0

EDIT: I think my question is completely different from the proposed duplicate. It's asking about the general case whereas my question is asking for a very specific case where the reason for the weird behavior should be traceable given how specific it is.

I have some really weird behavior in my doubly LL implementation. Basically, if I pop() (from the head) an element and then inject() (add at the tail) some other element, that last tail element now points to the head of the list for seemingly no reason (I guess instead of NULL by default or at least a random address).

I figured out how to fix the problem. When injecting, I wasn't pointing the new node's "next" to NULL.

However, I would still like to understand why the injected node would choose to point to the head without specific direction of where to point.

The effect is that if I travel the list starting from the head (but not starting from the tail), I keep looping forever as the last tail element points back to the head of the list.

EDIT: So I tried printing out the address that the pointer is pointing to just after the call to malloc in inject(), and for some crazy reason the pointer is created already pointing to the head's address; but this only happens if I call pop() before calling inject(). Incredibly weird...

int pop()
{
    node* temp = head;
    int value = temp->value;    
    head = temp->next;
    free(temp);
    head->previous = NULL;
    size--;
    return value;
}

void inject(int value)
{
    if (tail == NULL)
    {               
        tail = malloc(sizeof(node));
        tail->value = value;
        tail->next = NULL;
        tail->previous = NULL;
        head = tail;
        size++;
    }
    else
    {
        node* new_node = malloc(sizeof(node));
        printf("pointing to: %p\n", new_node->next);// points to head after pop() call
        new_node->value = value;
        tail->next = new_node;
        new_node->previous = tail;
        tail = new_node;
        //new_node->next = NULL;
        size++;
    }
}

The commented out line in inject() solves the problem but still doesn't explain why the tail would point back to the head if I inject after a pop.

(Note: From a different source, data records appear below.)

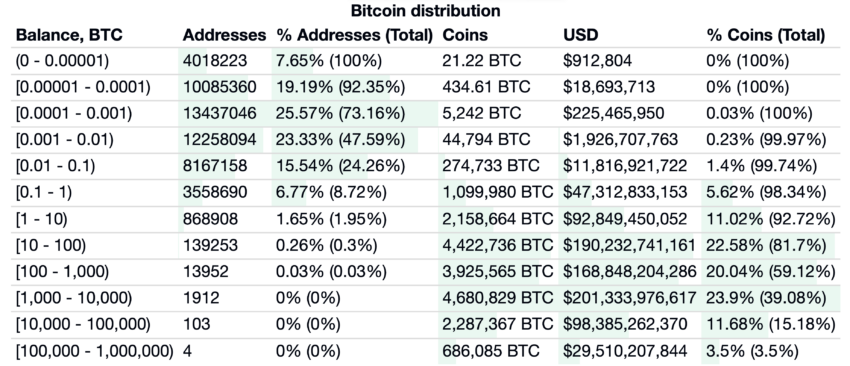
Task: Click the 'Bitcoin distribution' table title
Action: (426, 10)

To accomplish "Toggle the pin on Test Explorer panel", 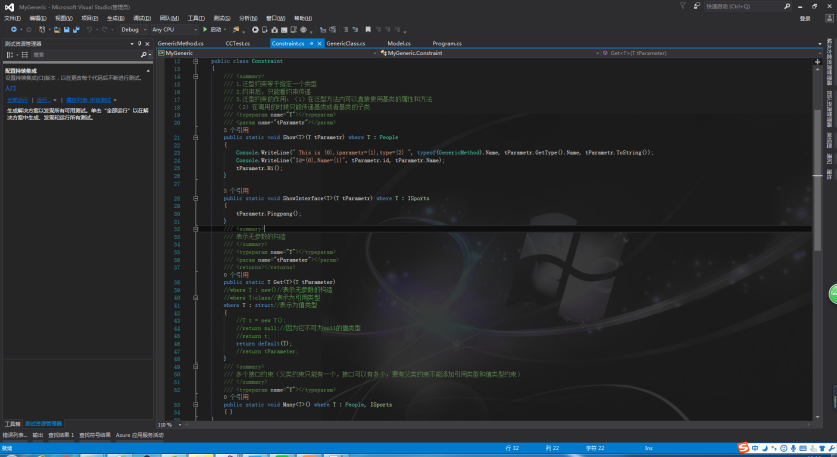I will tap(140, 44).
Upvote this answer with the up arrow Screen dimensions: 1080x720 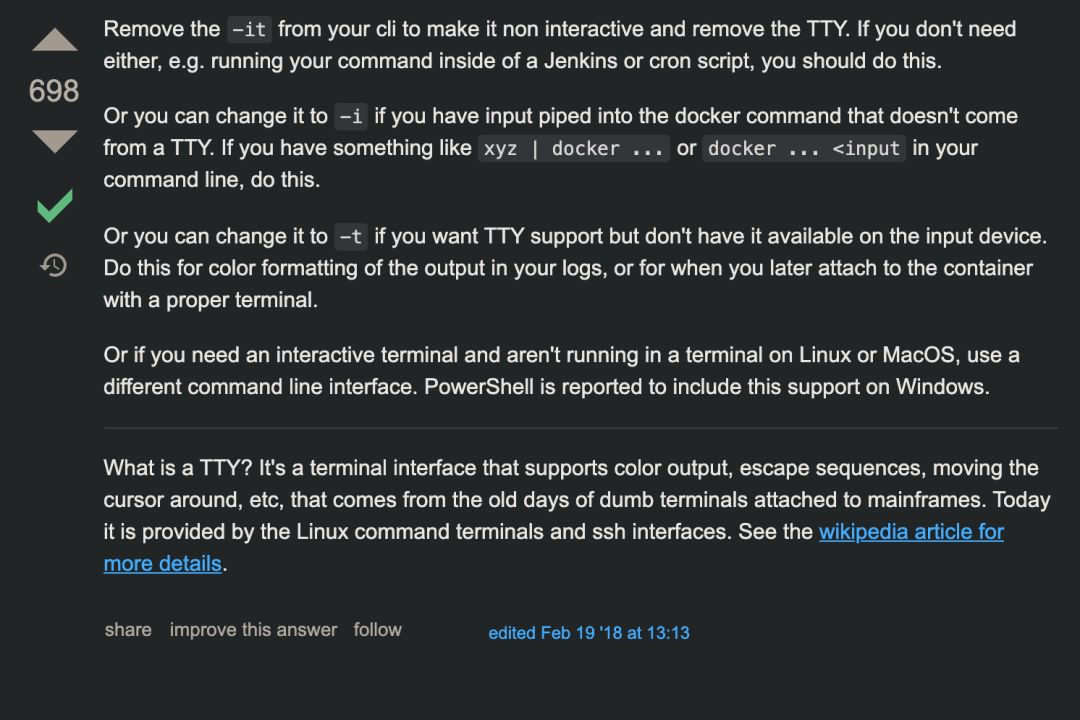[54, 41]
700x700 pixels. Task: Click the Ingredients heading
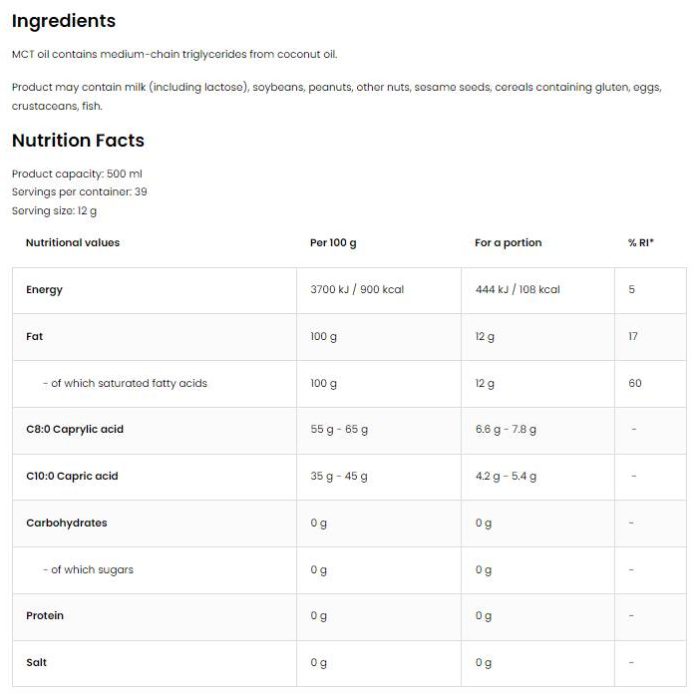click(64, 21)
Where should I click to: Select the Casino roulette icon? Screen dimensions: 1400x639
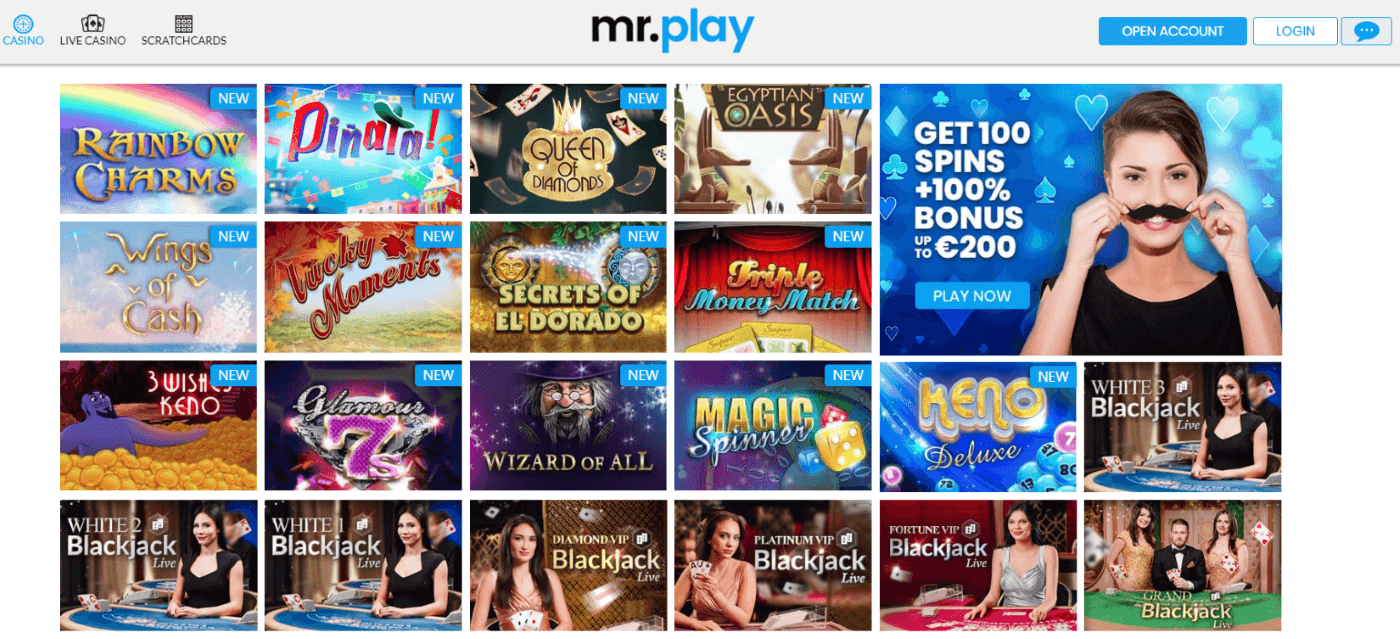(23, 23)
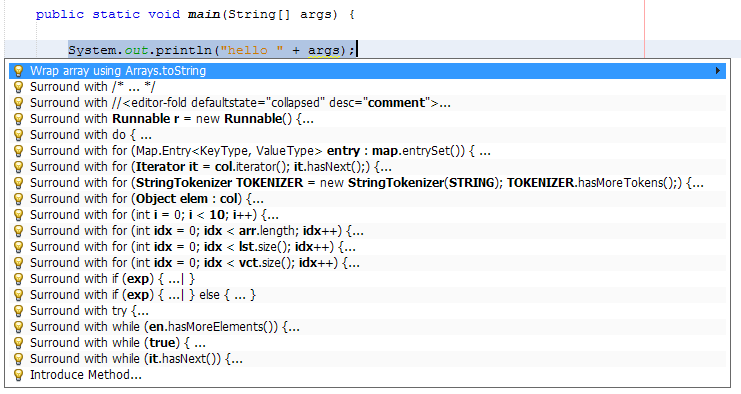Click the lightbulb icon for Surround with try
741x394 pixels.
(18, 311)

Below is the code before main() in case:

typedef struct node{
    int value;      
    struct node* next;
    struct node* previous;      
}node;

node* head = NULL;
node* tail = NULL;

int head_value();
int tail_value();
void push(int);
int pop();
void inject(int);
int eject();

int size = 0;
jeremy radcliff
  • 1,049
  • 3
  • 11
  • 27
  • 2
    This is called Undefined Behaviour. If a variable is uninitialized it can contain any (semi)random value. There is no point trying to understand exactly how it happened. The result is unpredictable and can change depending on the compiler, the compiler options, the surrounding code, the weather, etc. – kaylum Feb 08 '17 at 21:45
  • Possible duplicate of [Does "Undefined Behavior" really permit \*anything\* to happen?](http://stackoverflow.com/questions/32132574/does-undefined-behavior-really-permit-anything-to-happen) – kaylum Feb 08 '17 at 21:46
  • @kaylum, sure i understand that, but clearly it can't be a coincidence that it happens to point to the head of the list; if it were really random allocation, the probability would be incredibly small. So there must be a good reason why it's pointing at the head specifically, and I'm sure that reason is traceable. – jeremy radcliff Feb 08 '17 at 22:55
  • @kaylum, I think the question you linked as a duplicate is completely different. It's asking about the general case whereas my question is asking for a very specific case where the reason for the weird behavior should be traceable given how specific it is. – jeremy radcliff Feb 08 '17 at 22:58
  • @kaylum, I would really appreciate if you could review your assessment of my question being a duplicate based on what I wrote. I think the questions are completely different and it's unfair to close mine. – jeremy radcliff Feb 08 '17 at 23:02
  • So you want us to define something that is Undefined Behaviour? No one can answer your exact question for you based on the info you have provided (besides being fruitless). It depends on what assembly your compiler generated. "it can't be a coincidence" - why not? Your `next` pointer is not explicitly set so the memory or register contains a value of what it was last used for - which is coincidentally the head pointer value. Of course if you looked at the assembly you will find out which exact instruction loaded that value. Is that forensic analysis really what you want to spend your time on? – kaylum Feb 08 '17 at 23:26
  • @kaylum, I guess I was looking for an explanation along the lines of what you last said. It does kind of make sense that given no specific location to point to, the pointer would be initialized with the last memory address used by some register. Sorry for being pushy; I think I'm realizing that this is as you said a lot more context and architecture dependent than I originally assumed. Maybe the reason is not as readily traceable as I thought; I was just dumbfounded when I saw that the newly created pointer was seemingly out of nowhere pointing to the head. – jeremy radcliff Feb 08 '17 at 23:31

1 Answers1

1
    node* new_node = malloc(sizeof(node));
    printf("pointing to: %p\n", new_node->next);// points to head after pop() call

new_node->next will contain whatever garbage malloc wants to put in there. It might happen to point to head, but you never initialized it, so that printf is trying to find meaning in garbage.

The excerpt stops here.